SORU: Sayın Başkan! MHP olarak siyasi çalışmalarınız nasıl gidiyor? Göreve seçildikten sonra neler yaptınız?
CEVAP: 12 Mart 2006 tarihinde yapılan İlçe Kongremizde tek liste olarak seçime gidildi.
Seçimler sonunda delegelerimiz teveccüh göstererek bize görev ve sorumluluk verdi.
Yönetime seçilen ben ve arkadaşlarım işe öncelikle partimize emeği geçen büyüklerimizi ziyaret ederek onların bilgi ve birikimlerini alarak başladık. Buradan geçmişte görev alan İlçe Başkanlarına ve Yönetim Kurulu Üyelerine çok teşekkür ediyorum. Ben ve Yönetim Kurulu Üyeleri Bayrağı onların bıraktığı yerden daha yükseklere taşımak için gayret ve çaba sarf edeceğiz.

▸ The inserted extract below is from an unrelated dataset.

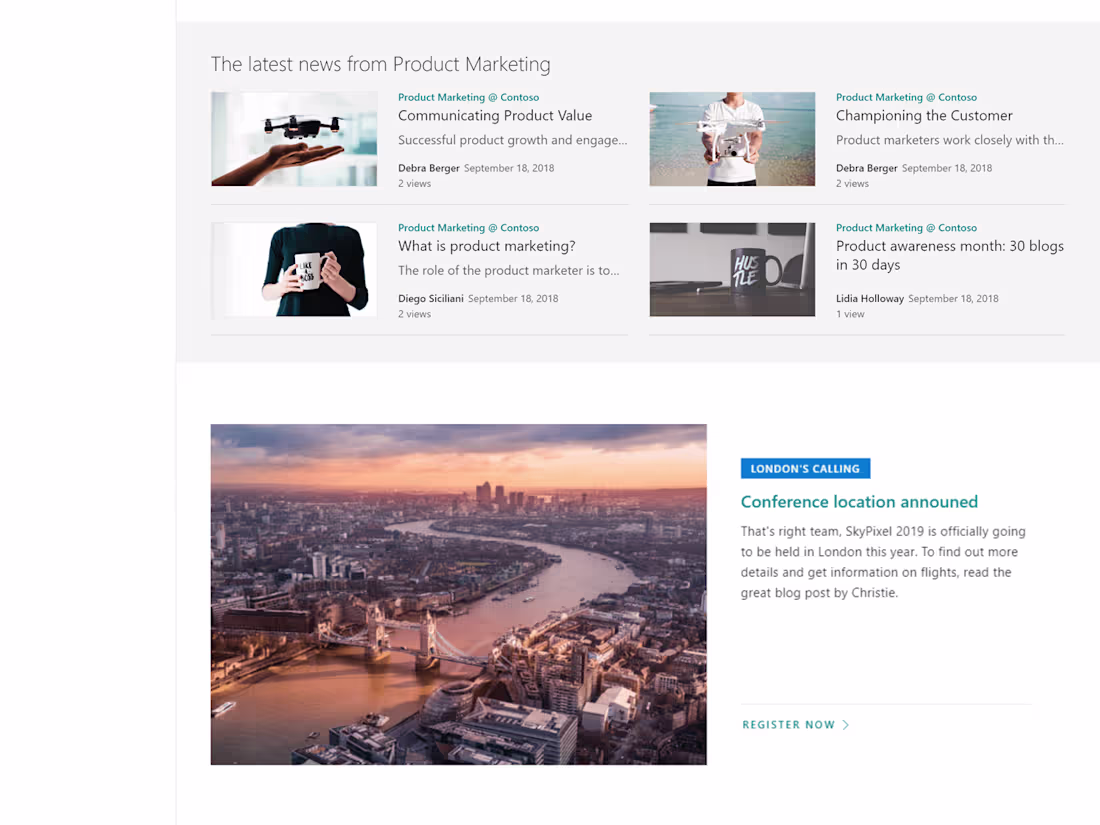
Task: Open the drone-on-hand article thumbnail
Action: [293, 139]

Daha sonra yeni yapılan Genel Merkezimize giderek Genel Başkanımız Sayın Dr. Devlet BAHÇELİ ve Başkanlık Divanı üyelerini ziyaret ettik.

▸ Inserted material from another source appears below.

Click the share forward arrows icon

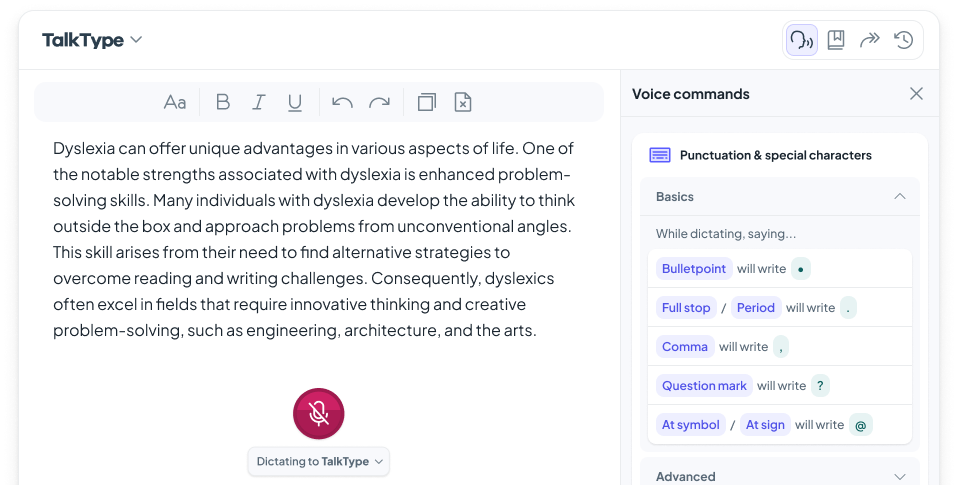point(870,40)
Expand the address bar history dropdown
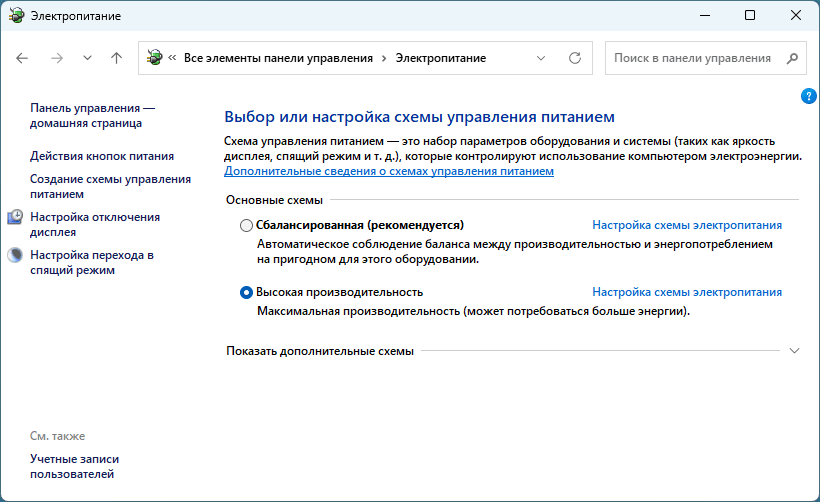Viewport: 820px width, 502px height. point(541,58)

Köy ve mahalle temsilcileri tespit edildi ve görevlendirilmeleri yapılarak, onlarla sürekli görüş alış-verişi devam etmektedir.
İlçemizle ilgili proje çalışmalarımız vardır. Bunların bir kısmı sonuçlanmak üzeredir.
İl Kongremizi de yaptık, İl Başkanımız S. Zeki MAYİ yeniden göreve seçildi. İl ve diğer ilçelerle Uyum içerisinde çalışmaktayız
18 Kasım 2006 tarihinde de Büyük Kurultayımız toplanacak onun hazırlığı içerisindeyiz.
SORU: Sayın Başkan! MHP genel olarak ülkenin durumunu nasıl değerlendiriyor?
CEVAP: Türkiye, tam bir çelişkiler ülkesi oldu.
Ekonomi büyüyor, milli gelirimiz artıyor, ama halkın alım gücü her geçen gün azalıyor.
Tarım dibe vurmuş durumda.
AKP politikaları ve uygulamaları sonucunda devletin resmi rakamları da olumlu sinyaller verememektedir…
Anlaşılan odur ki esnaf hapşırıyorsa, vatandaş zatürree olmuş demektir.
Karadeniz Bölgesinde fındık üreticileri sıkıntı içinde, çay üreticileri ise ümidini kaybetmiş durumdadır. Diğer bölgelerde Karadeniz’den farklı değildir.
Ürünler dallarda, tarlalarda kalmıştır.
2002 yılında protestolu senet sayısı 495 bin iken, bugün 1 milyona ulaşmıştır.
Türkiye başkalarının değil, kendi üreticisinin, esnafının gücünü düşünmek zorundadır. Bu yönetim anlayışı Türkiye’nin üretim gücünü kaybettiriyor.
Türkiye'nin el birliğiyle, küçük işletmeleriyle, esnafıyla kalkınma programlarına acil ihtiyacı vardır.
İşsizliğimiz dünya da tavan yapmak üzere rekora koşuyor!
İthalat altın devrini yaşıyor, Atalarımızın kanla elde ettiği topraklarımızı ve stratejik kurumlarımızı da yok pahasına satmak için, iyi pazarlar bulmuşuz!
Dışarıdan ne var ne yok almaya devam ediyoruz!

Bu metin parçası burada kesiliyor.